▶ [WORK TO BE COMPLETED]
Below is some data; print it all back exactly.

Dataset entries
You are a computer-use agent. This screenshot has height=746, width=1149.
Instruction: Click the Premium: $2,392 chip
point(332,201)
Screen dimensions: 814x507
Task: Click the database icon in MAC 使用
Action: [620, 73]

▶ [EXERCISE SOLUTION]
You are a computer-use agent. This screenshot has height=746, width=1149.
Instruction: Click the Premium: $2,392 chip
point(332,201)
Screen dimensions: 814x507
Task: Click the database icon in MAC 使用
Action: [620, 73]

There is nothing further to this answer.